SWOT ANALYSIS: STRENGTHS: Financially supported by Nishat group of companies. Sale is increasing consistently. High quality cements commanding premium prices. WEAKNESSES: Total asset turnover is declining as compare to competitors. Interest coverage ratio is very low as compare to other competitors. Loss of market leader position to weaken pricing power. OPPORTUNITIES: Increase in Consumer & Industrial Demand up to 13% every year. Construction of mega dam projects in future, so it is the opportunity to rise market share. THREATS: Rising prices of coal, fuel Highest taxes as compared to any country in cement Flood tax charged by Government of Sindh Ongoing tussle between the cement manufacturers and Monopoly Control Authority (which is being given increased regulatory powers).

RECOMMENDATIONS: 1. Company point of view:

To compete with its market players/competitors D.G khan has to do following steps. It should Control its Production Cost & Improve its operating activities. It should cut down its administrative and Operating Expenses. It should improve its production & distribution efficiency. Sales are decreasing so It has to increase their sales Faster than the costs and should decrease its cost of Sales.
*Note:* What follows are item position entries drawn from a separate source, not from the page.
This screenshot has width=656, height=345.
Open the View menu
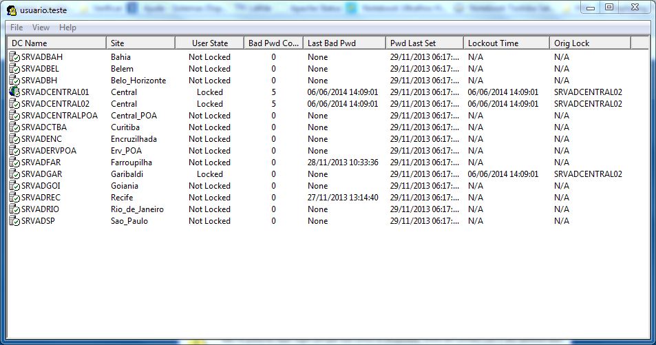tap(41, 28)
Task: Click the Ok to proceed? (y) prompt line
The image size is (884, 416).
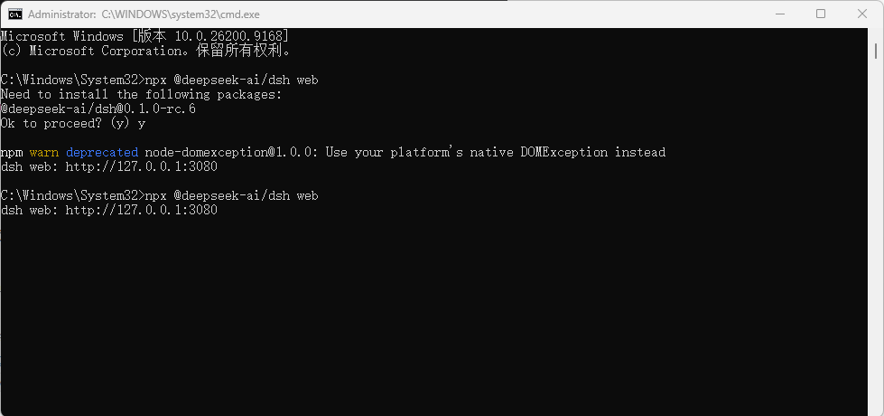Action: [x=73, y=123]
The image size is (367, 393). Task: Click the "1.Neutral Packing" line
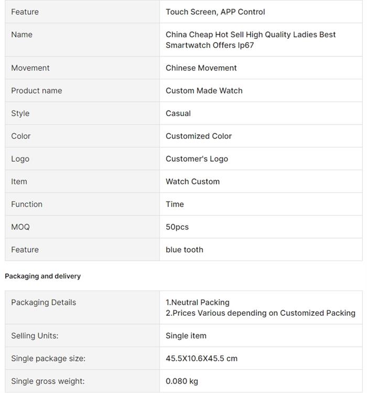[x=198, y=302]
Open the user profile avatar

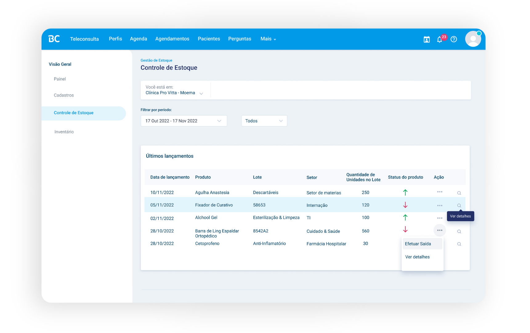[x=473, y=39]
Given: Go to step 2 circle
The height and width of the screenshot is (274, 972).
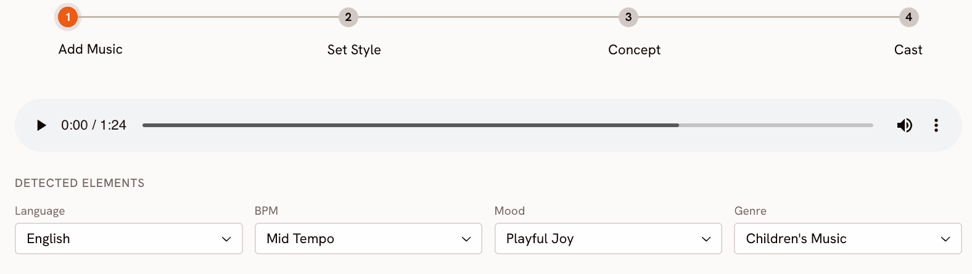Looking at the screenshot, I should [348, 17].
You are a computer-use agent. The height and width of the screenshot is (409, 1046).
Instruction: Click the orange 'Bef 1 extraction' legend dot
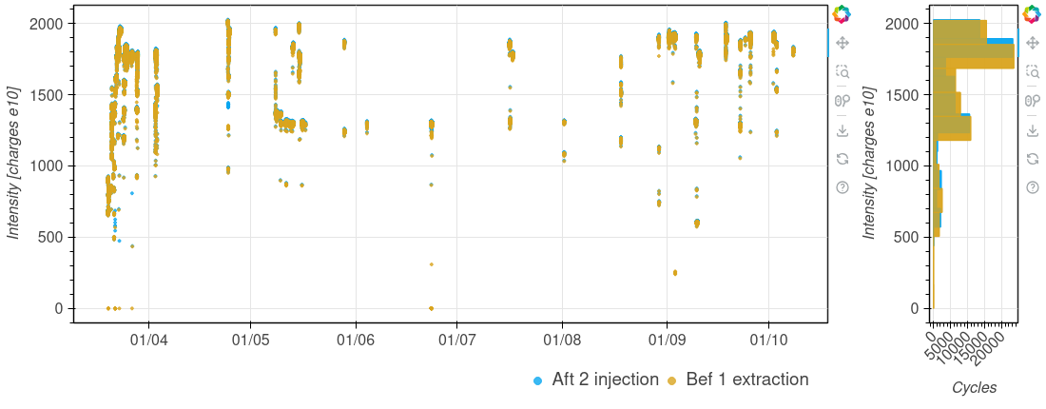pyautogui.click(x=672, y=380)
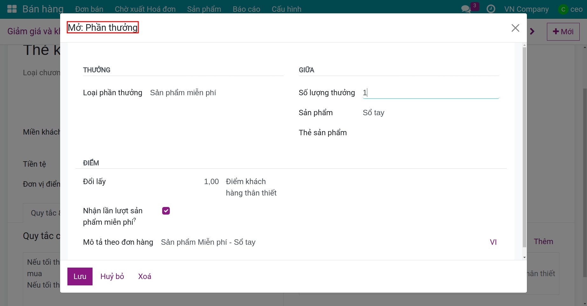Click the Số lượng thưởng input field
Viewport: 587px width, 306px height.
click(431, 93)
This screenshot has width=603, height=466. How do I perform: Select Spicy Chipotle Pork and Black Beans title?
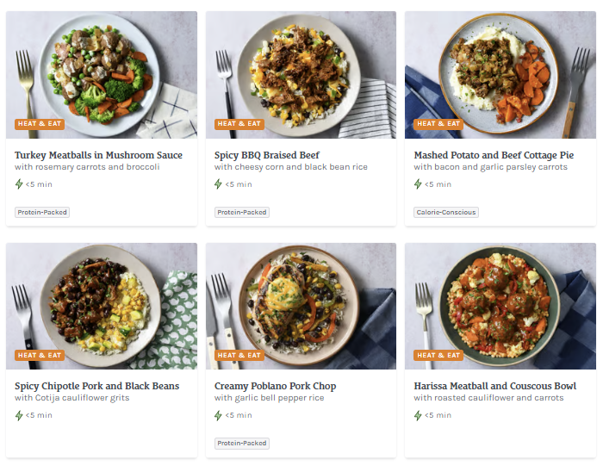pyautogui.click(x=96, y=386)
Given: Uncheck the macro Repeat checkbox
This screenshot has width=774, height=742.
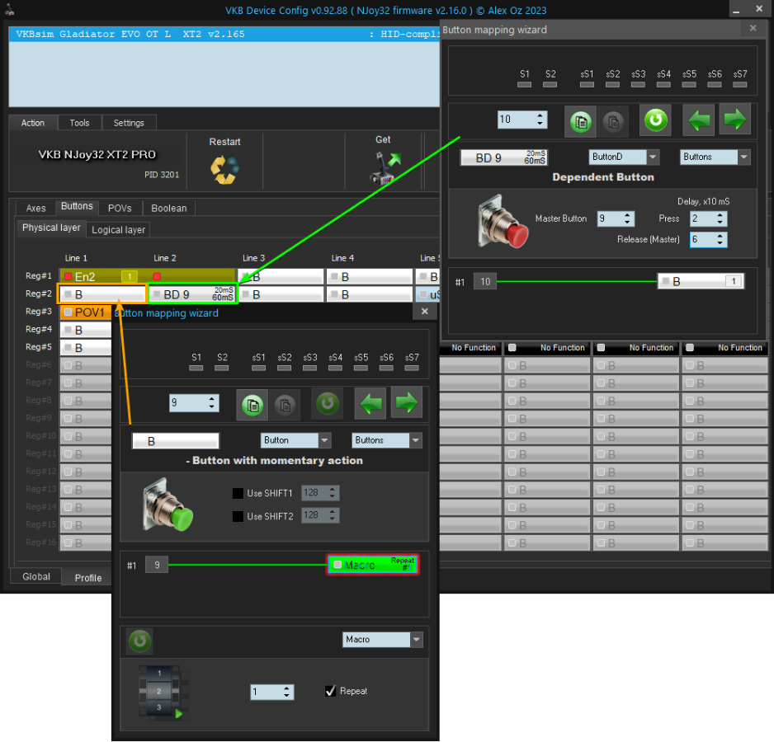Looking at the screenshot, I should [x=331, y=691].
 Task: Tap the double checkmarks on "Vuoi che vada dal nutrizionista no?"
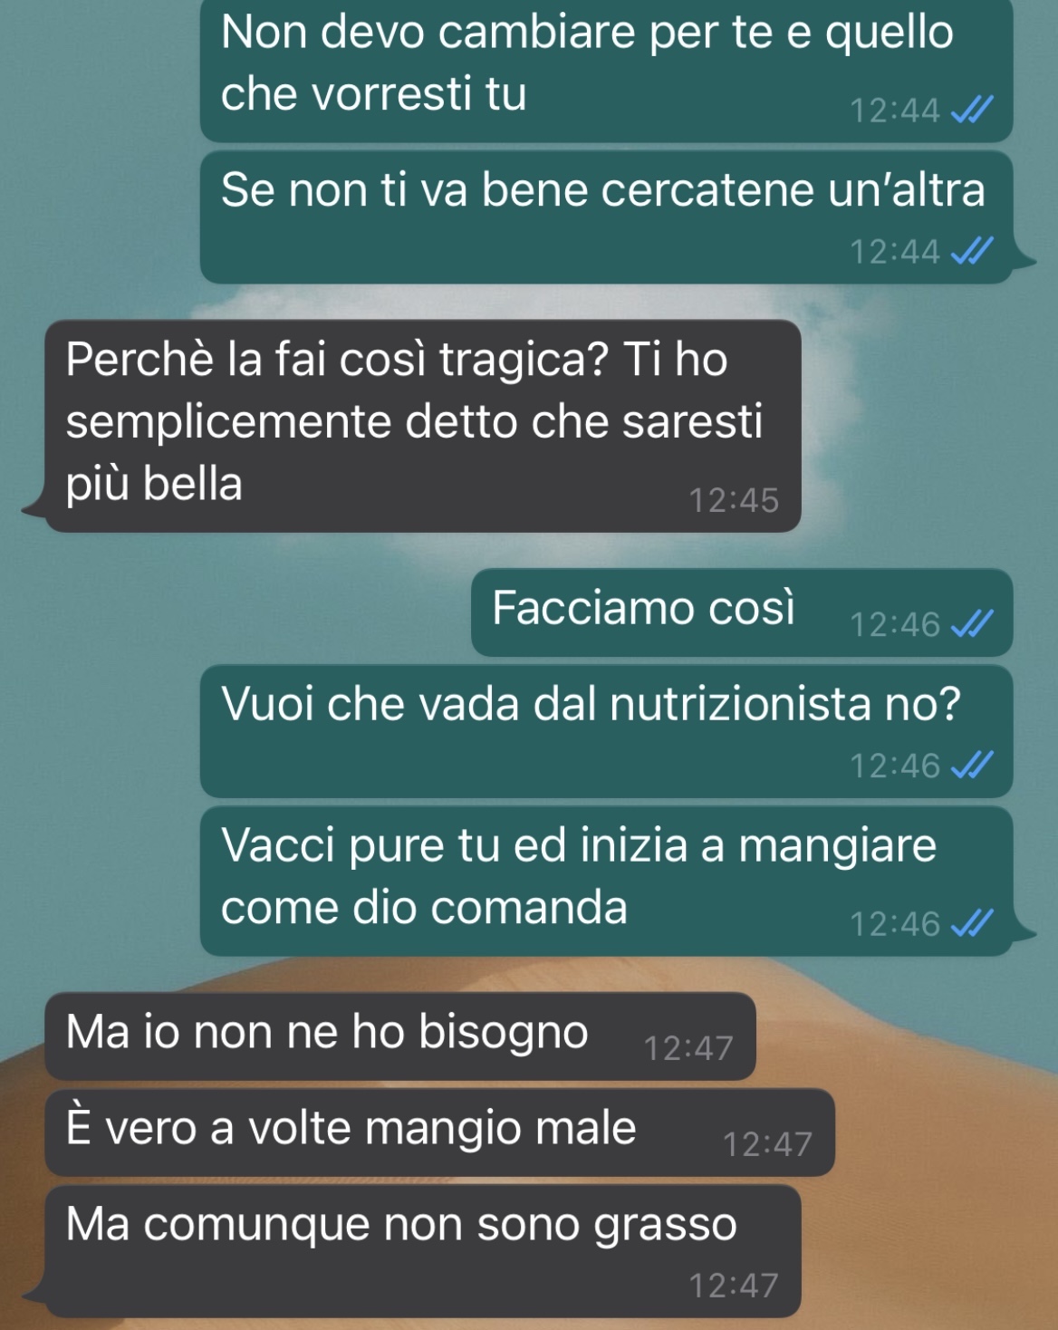972,765
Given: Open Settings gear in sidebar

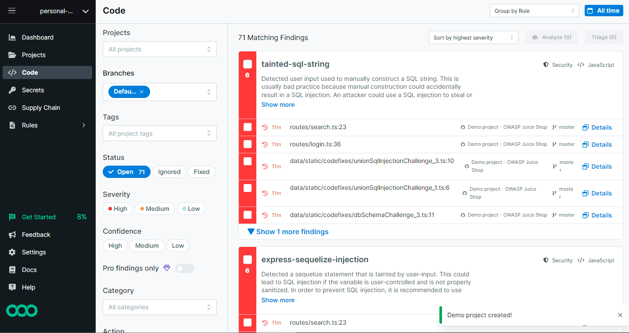Looking at the screenshot, I should [12, 252].
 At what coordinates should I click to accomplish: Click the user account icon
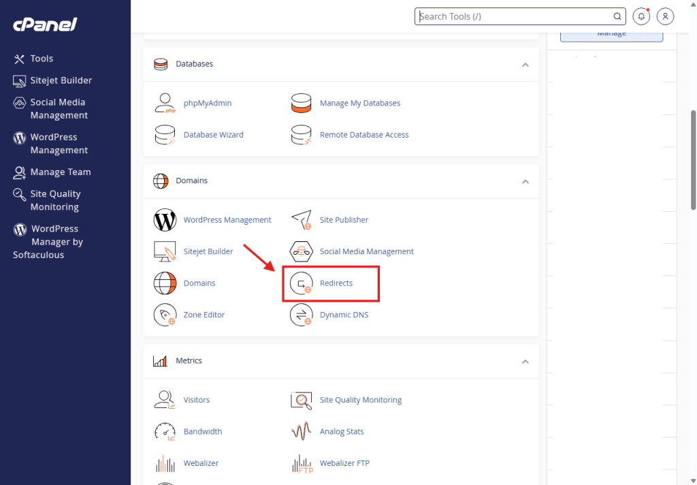666,16

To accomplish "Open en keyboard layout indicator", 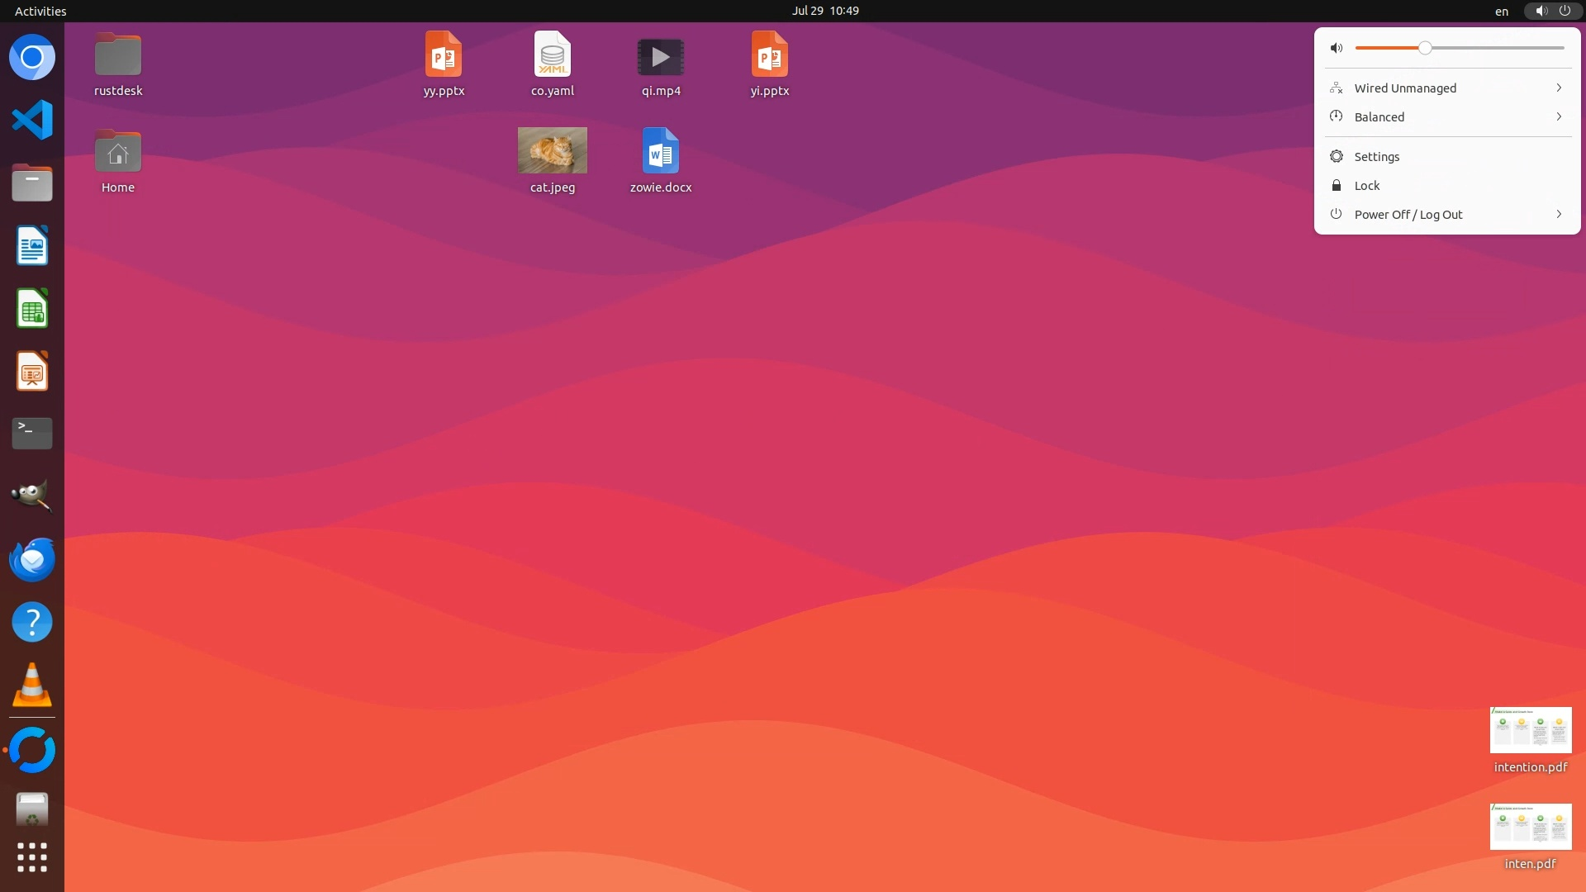I will tap(1501, 12).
2. Investor point of view: Investor will be de motivated to invest in D.G khan because it has low G.P and is decreased from 32% to 16% in previous 2 years and that shows that DG has not control on its cost of sale. N.P is also declining consistently. Interest coverage ratio is 0.19 and consistently declining that shows company has taken too much debts.